### Письменное задание 1
В каком году рабочий М. Зинченко, по словам текста о письмах граждан советским руководителям, отправил письмо в ЦИК СССР?

Например, рабочий М. Зинченко в своем письме в ЦИК СССР в 1932 г., возмущаясь теми, кто уклоняется от труда на фабриках и колхозах требовал: «У нас не должно быть безработных, их нет, а кто не желает работать и бродит – тот враг пролетарского народа со всеми вытекающими последствиями. Их нужно судить не менее как от 5 до 10 лет содержания в концлагере, гнать их на далекие большие стройки, вменив это в обязанности ГПУ и милиции» [17, с. 185]. Житель Москвы Г. Ваненко в 1937 г. направил товарищу В.М. Молотову обширное письмо по борьбе с троцкизмом. Автор полон решимости выжигать оппортунизм каленым железом: «Надо хладнокровно, последовательно, планово, без всякой пощады на раскаяния – выявлять, выгонять (кого следует расстреливать), сажать на производственную и сельскохозяйственную работу всех могущих исправиться троцкистов и троцкистиков» [17, с. 306]. А неизвестные рабочие, направившие письмо товарищу Г.К. Орджоникидзе были по пролетарски лаконичны, но еще более категоричны: «Мы, рабочие, возмущаемся, что не казнили изменника советам двурушника Рыкова и Бухарина, этих проклятых контриков совместно с Троцкистами. Их здесь защищают, но мы их казним. Мы понимаем, всех надо убивать, кто идет, говорит даже против Сталина, всем в глотки и другие места надо забить колья» [17, с. 311].

Говоря о борьбе с религией в период индустриализации, не стоит забывать, что требование закрыть храм, отправить в ссылку священников систематически содержалось в письмах, которые простые граждане отправляли советским руководителям. Например, Н.Ф. Кортунов в письме В.М. Молотову выражался достаточно резко: «По-моему, нянчиться, как теперь, с религией нечего и нужно сделать такой крутой поворот против религии, чтобы отшибить охоту у всех и разных попов. Может, я здесь глубоко ошибаюсь, но все же скажу, что классовое лицо религии почти каждым трудящимся осознано, и это будут только все приветствовать» [17, с. 237]. Данное письмо особо интересно в плане выявления ментальных установок своими формулировками: автор хоть и допускает, что он может ошибаться, но в то же время это не мешает ему быть абсолютно уверенным, что его мнение – это мнение большинства, и что все будут приветствовать предлагаемые им действия. Коллективизация с ее раскулачиваем и массовыми ссылками тоже отобразила, как склонность к насилию, так и стремление к уравнительной справедливости. Этим же объясняется и распространение образа врага в общественном сознании [23, с. 79].

### Содержимое набора данных
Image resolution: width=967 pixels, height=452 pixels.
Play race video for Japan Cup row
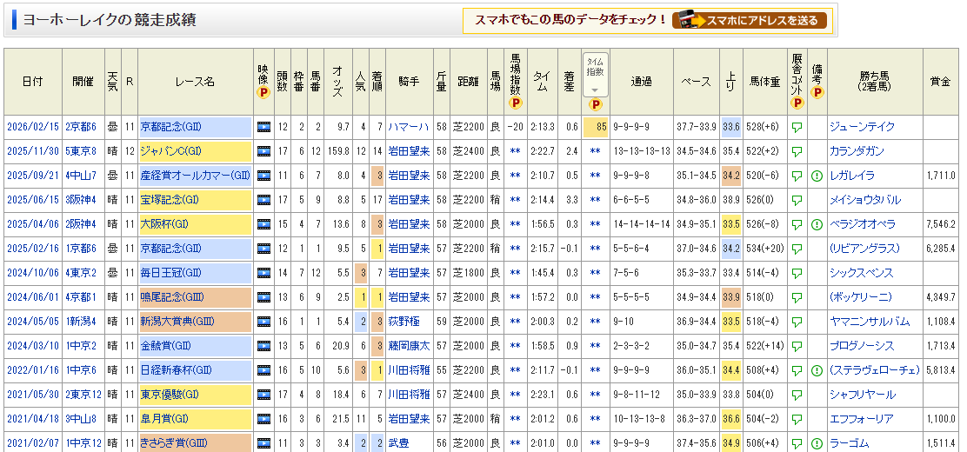tap(263, 151)
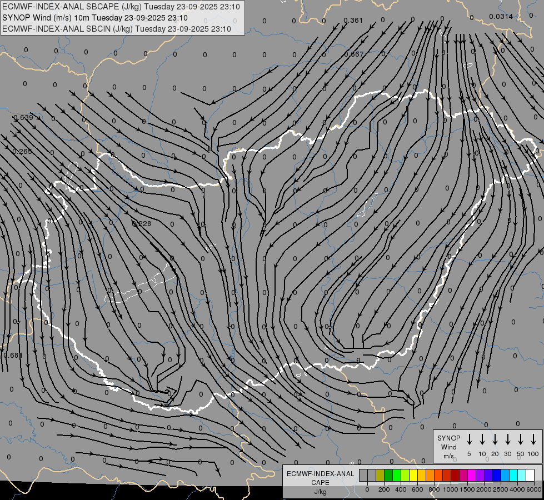Screen dimensions: 544x500
Task: Click the SYNOP Wind 10m title line
Action: click(98, 18)
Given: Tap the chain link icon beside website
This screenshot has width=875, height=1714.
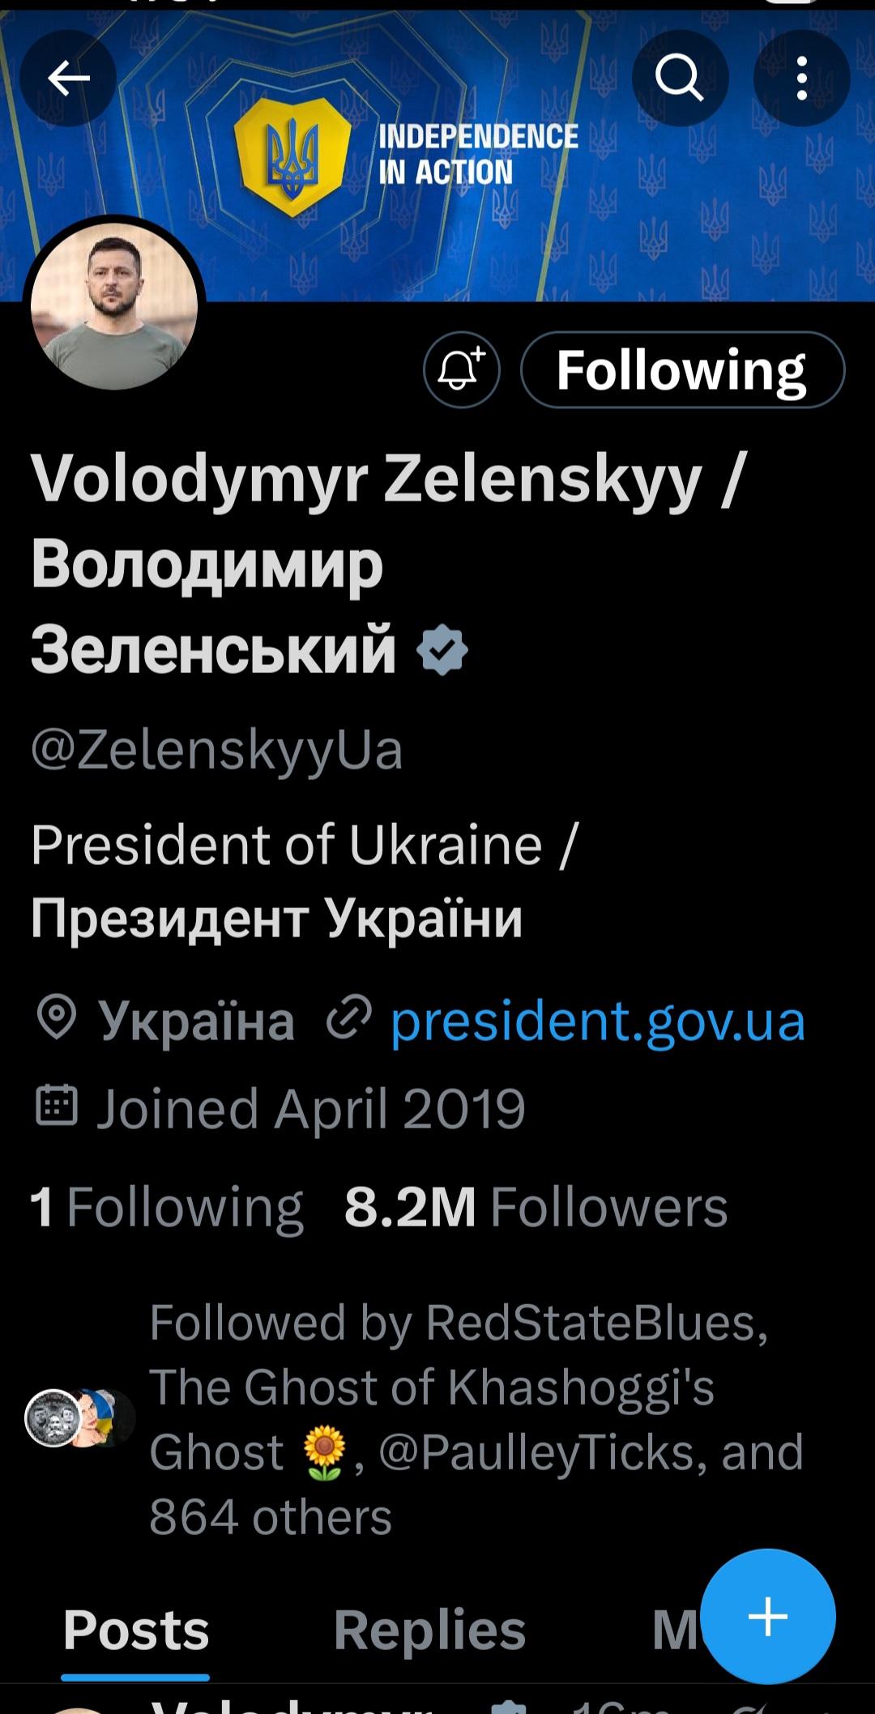Looking at the screenshot, I should (348, 1018).
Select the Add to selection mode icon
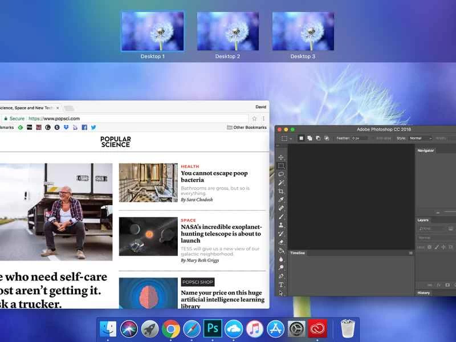The width and height of the screenshot is (456, 342). coord(309,138)
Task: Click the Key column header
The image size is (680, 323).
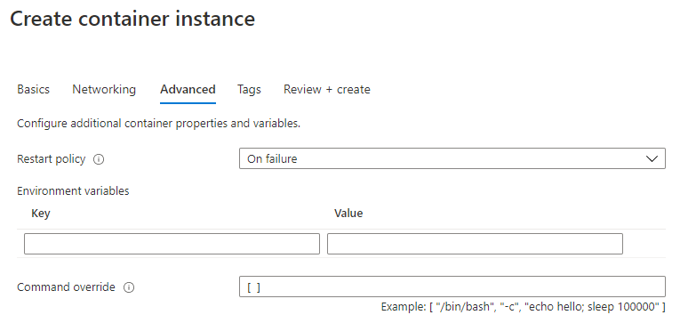Action: [41, 214]
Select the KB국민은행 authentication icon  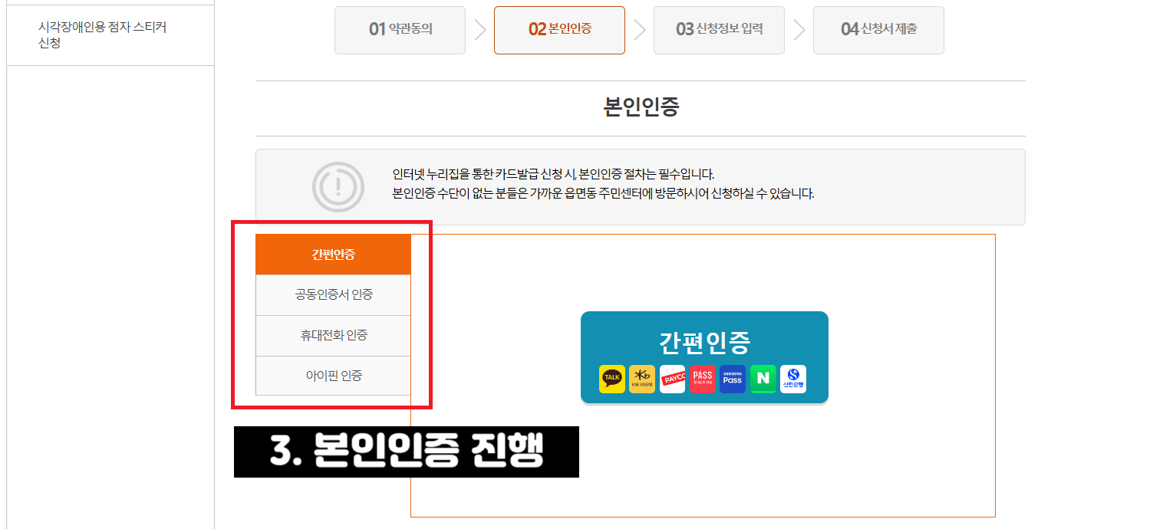(x=642, y=379)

### Письменное задание 2
Выпишите без изменений строки, начиная с самой первой и заканчивая строкой, содержащей «Action: click(98, 18)», включительно; текст не переписывайте. Изображения в ответ не включайте.

### Ответ 1
В 1932 году.

### Ответ 2
Image resolution: width=967 pixels, height=452 pixels.
Play race video for Japan Cup row
tap(263, 151)
Screen dimensions: 544x500
Task: Click the SYNOP Wind 10m title line
Action: click(98, 18)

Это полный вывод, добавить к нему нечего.